Integration of scanning near field polarization optical microscopy and atomic force microscopy for investigation of magnetic and ferroelectric materials

Abstract

We demonstrate application of integration scanning near-field optical microscopy and atomic force microscopy for investigation of magnetic and ferroelectric materials. This integration is made by using innovative optical and micromechanical components. Optical measuring head with cantilever holder was designed for both near-field optical microscopy and atomic force microscopy modes. Hollow pyramid cantilever with aperture at the tip was designed for registration both optical signal and tip=sample interaction forces. Cantilever aperture was made by ion beam at the center of pyramid. Same probe was used for both topography and domain structure visualization of magnetic samples.
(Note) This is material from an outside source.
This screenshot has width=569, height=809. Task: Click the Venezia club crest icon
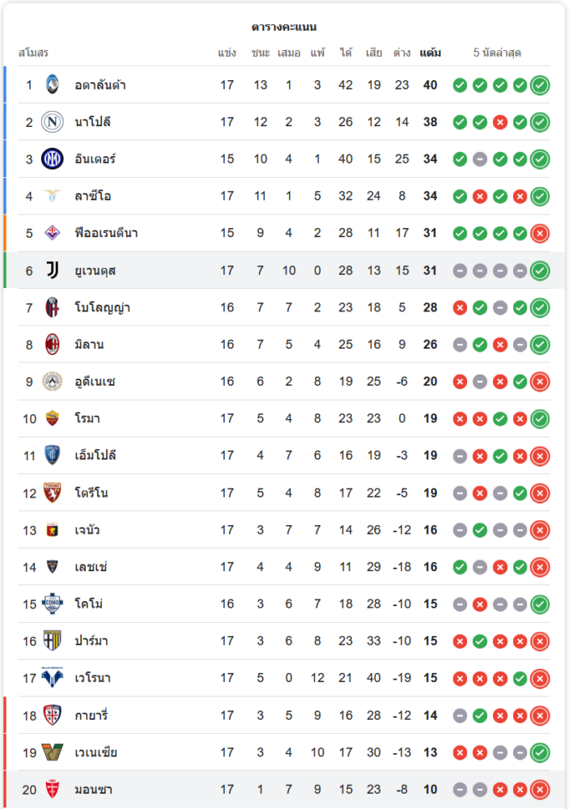click(53, 752)
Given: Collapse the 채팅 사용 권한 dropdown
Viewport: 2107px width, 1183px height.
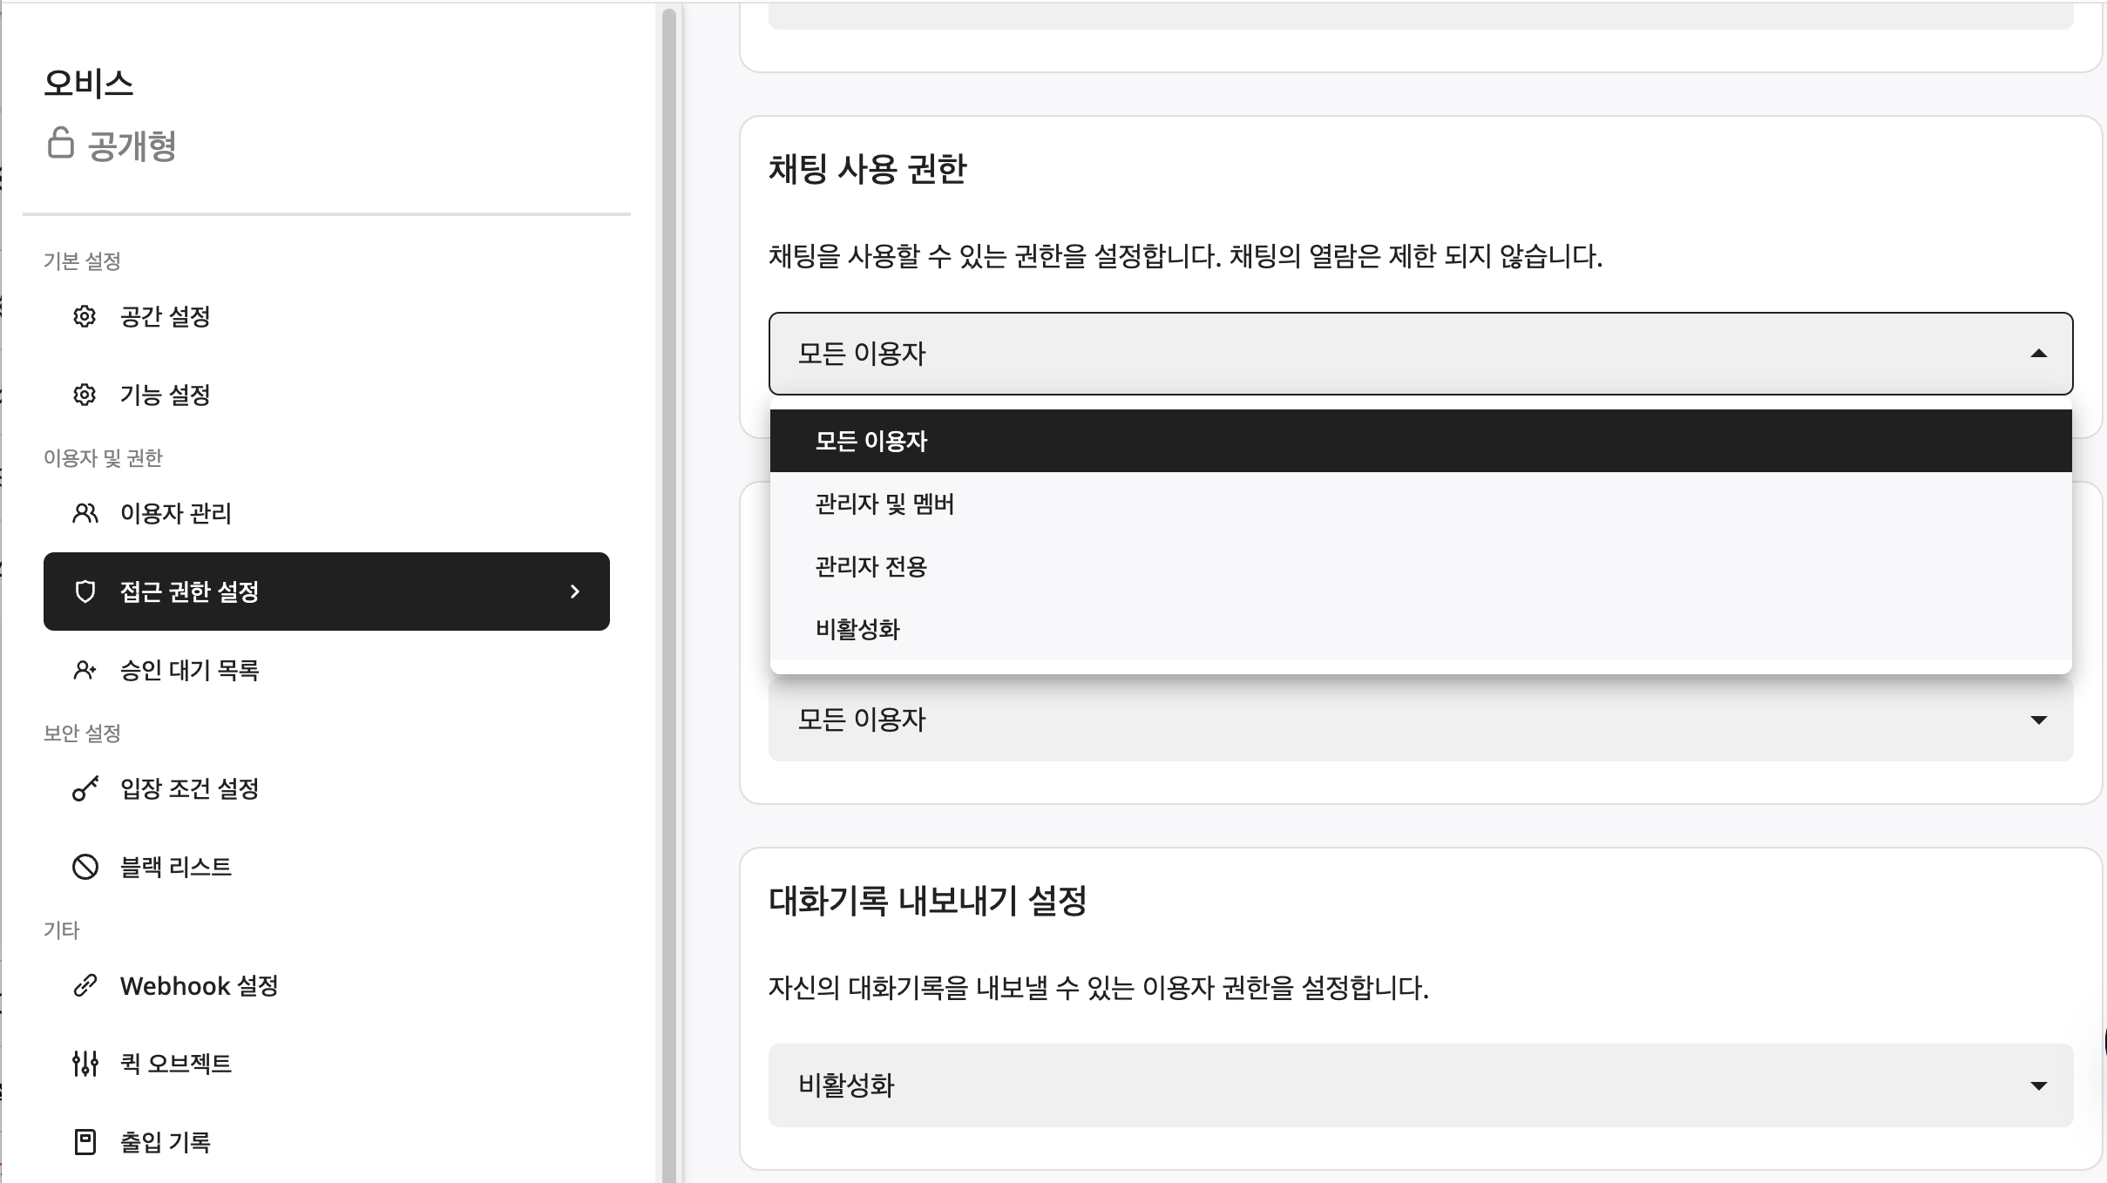Looking at the screenshot, I should tap(2038, 354).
Bi: YIG-thin films topography and domain structure were investigated by this method as well as by conventional magnetic force microscopy (MFM). In integrated method of scanning nearfield polarization optical microscopy and atomic force microscopy samples were excited through cantilever aperture by tightly focused linearly polarized laser beam. Magneto-optical effect of the rotation of polarization plane of transmitted light depends on domain orientation. Visualization of magnetic domains was performed by detecting cross polarized component of transmitted light. Near field map of magnetic domains provides direct information of the magnetic moment of domains unlike MFM image which provides distribution of magnetic force gradient. Moreover, non-magnetic hollow-pyramid probe prevents sample from possible disturbances by internal magnetic moment of the MFM probe. Comparison of results obtained by near field polarization microscopy and conventional MFM was performed. We demonstrate possibility of investigation of topography and domain structure ferroelectric materials by integration method of near-field optical microscopy and atomic force microscopy.